━━━ Records for this task ━━━
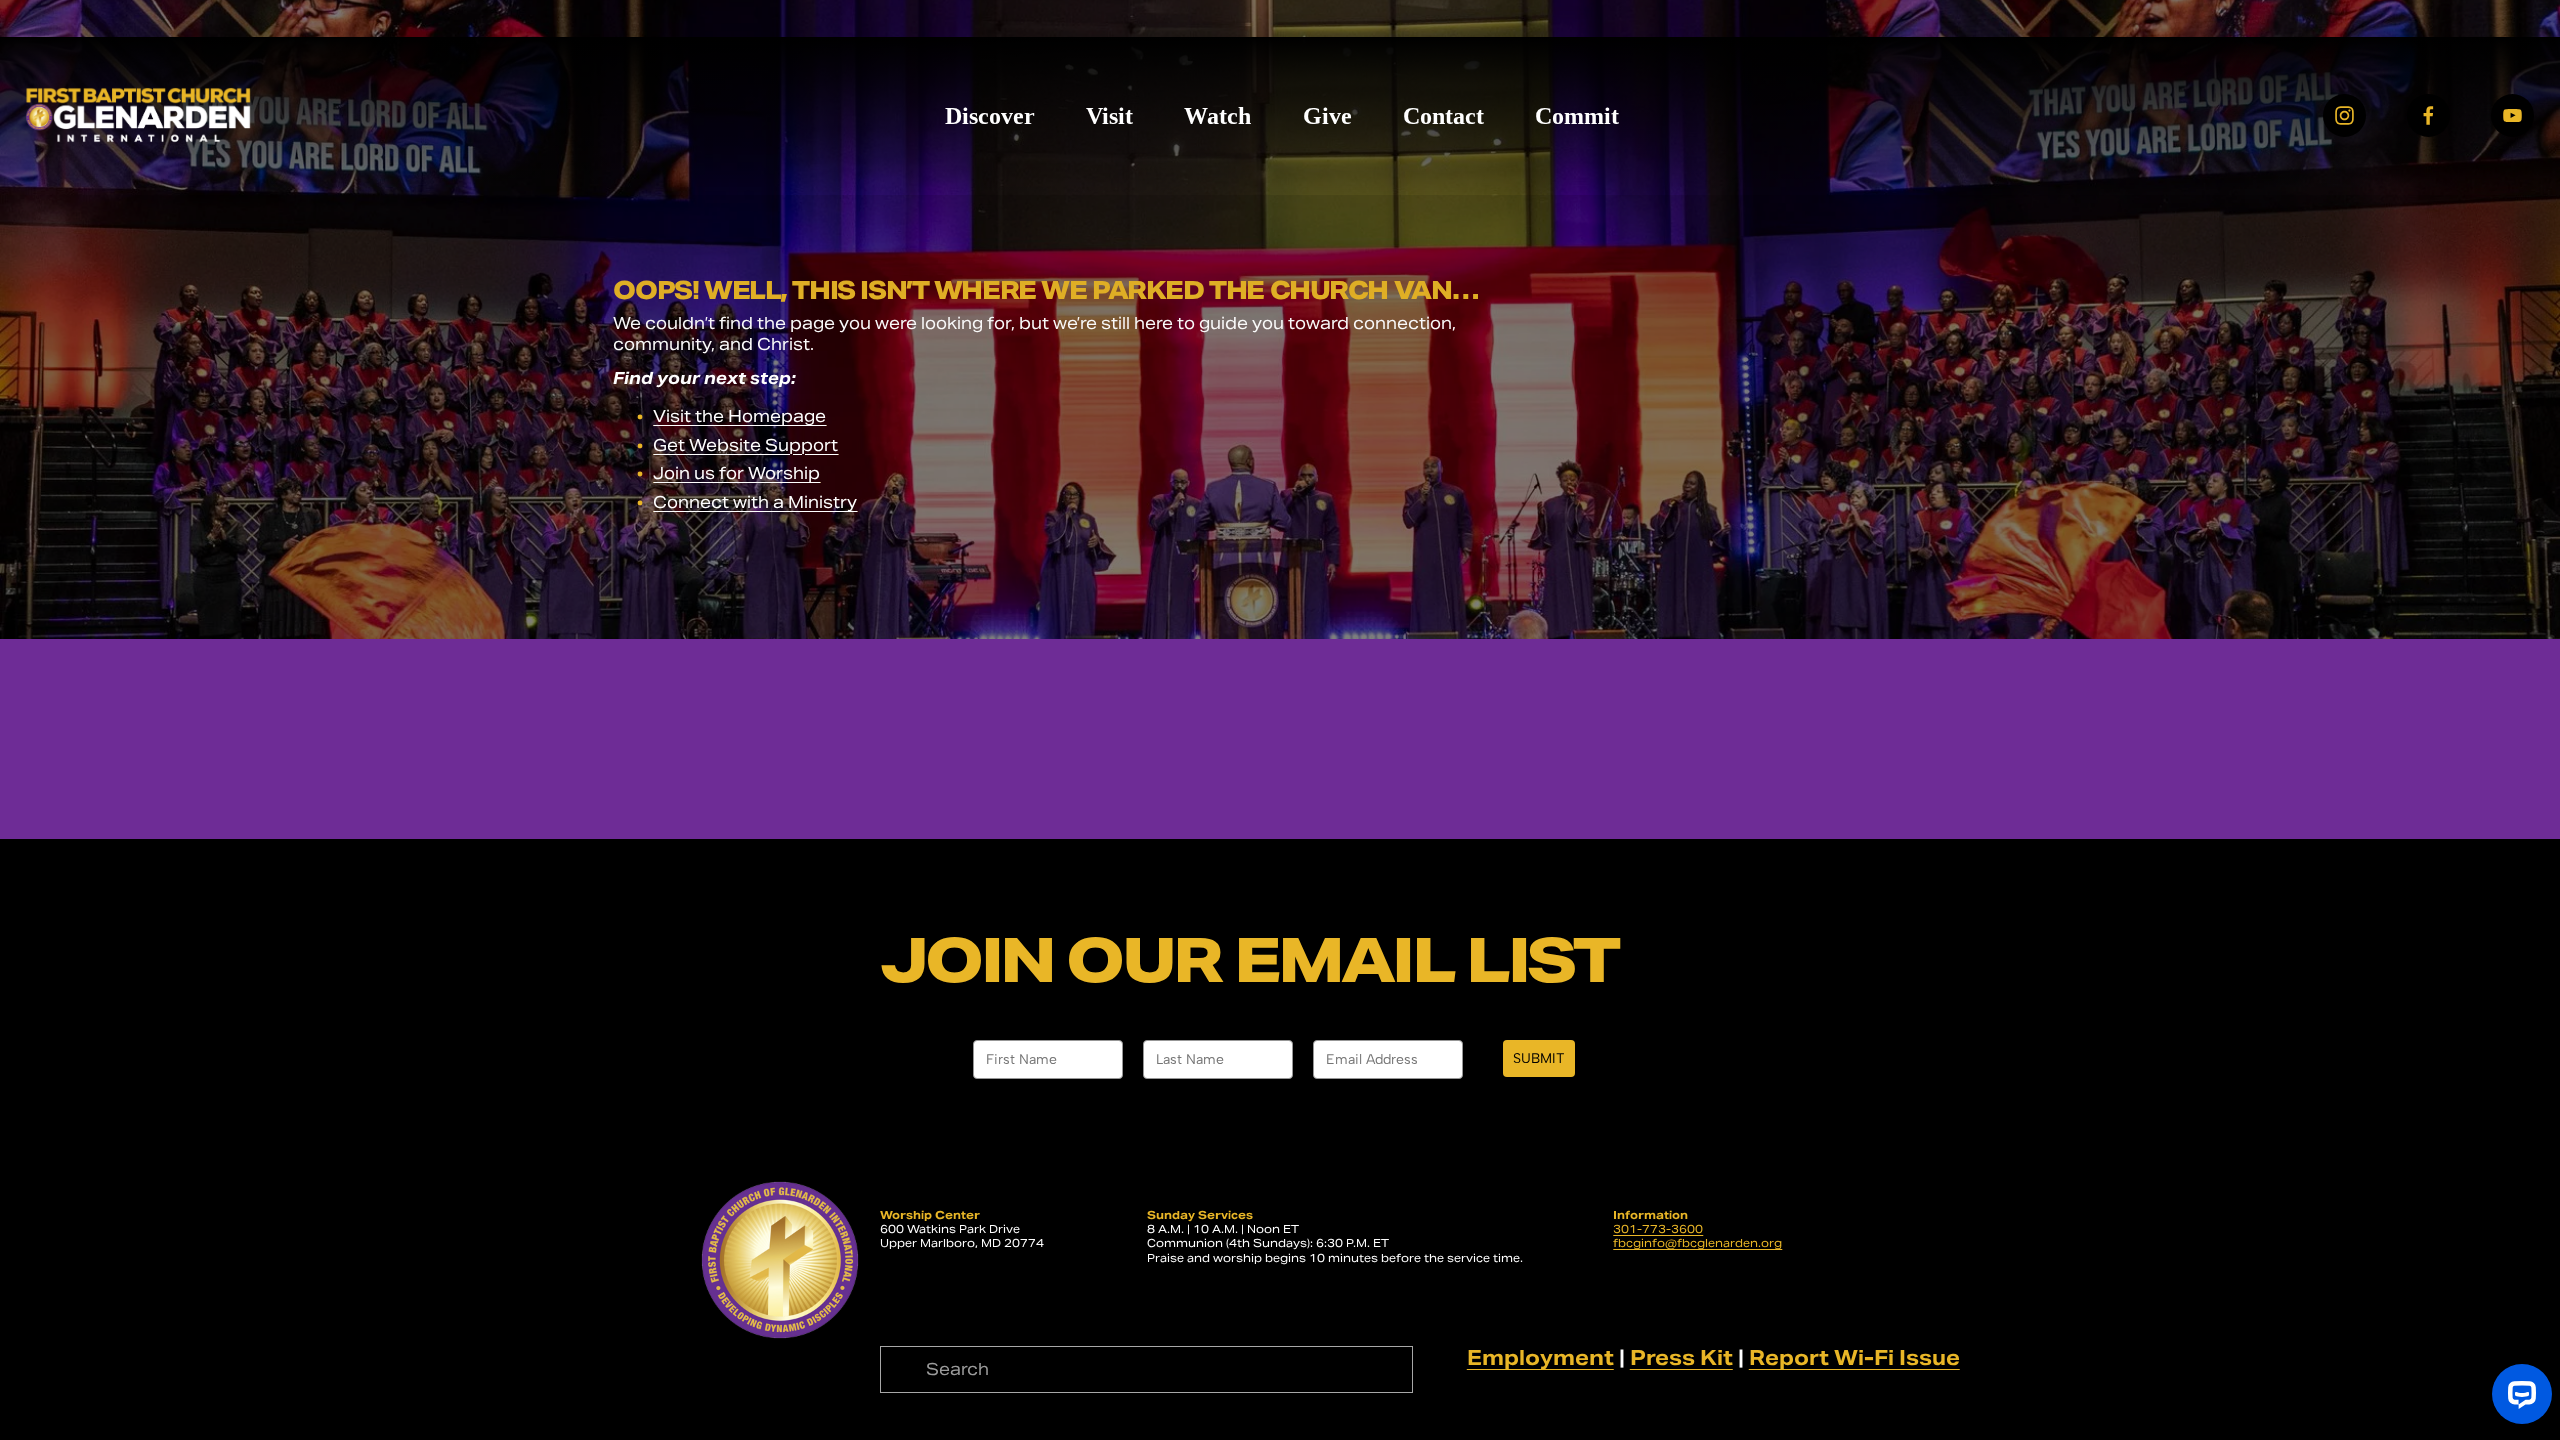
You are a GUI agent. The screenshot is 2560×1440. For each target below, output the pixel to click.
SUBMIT (1539, 1058)
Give (1327, 116)
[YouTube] (2512, 115)
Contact (1443, 116)
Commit (1577, 116)
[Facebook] (2428, 115)
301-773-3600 (1658, 1229)
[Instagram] (2344, 115)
━━━
• Work request
The records above must all be output exactly. Omit the images.

• Result for this exercise
You are a GUI agent. The screenshot is 2560×1440. For each target below, output the pixel to click.
SUBMIT (1539, 1058)
Give (1327, 116)
[YouTube] (2512, 115)
Contact (1443, 116)
Commit (1577, 116)
[Facebook] (2428, 115)
301-773-3600 (1658, 1229)
[Instagram] (2344, 115)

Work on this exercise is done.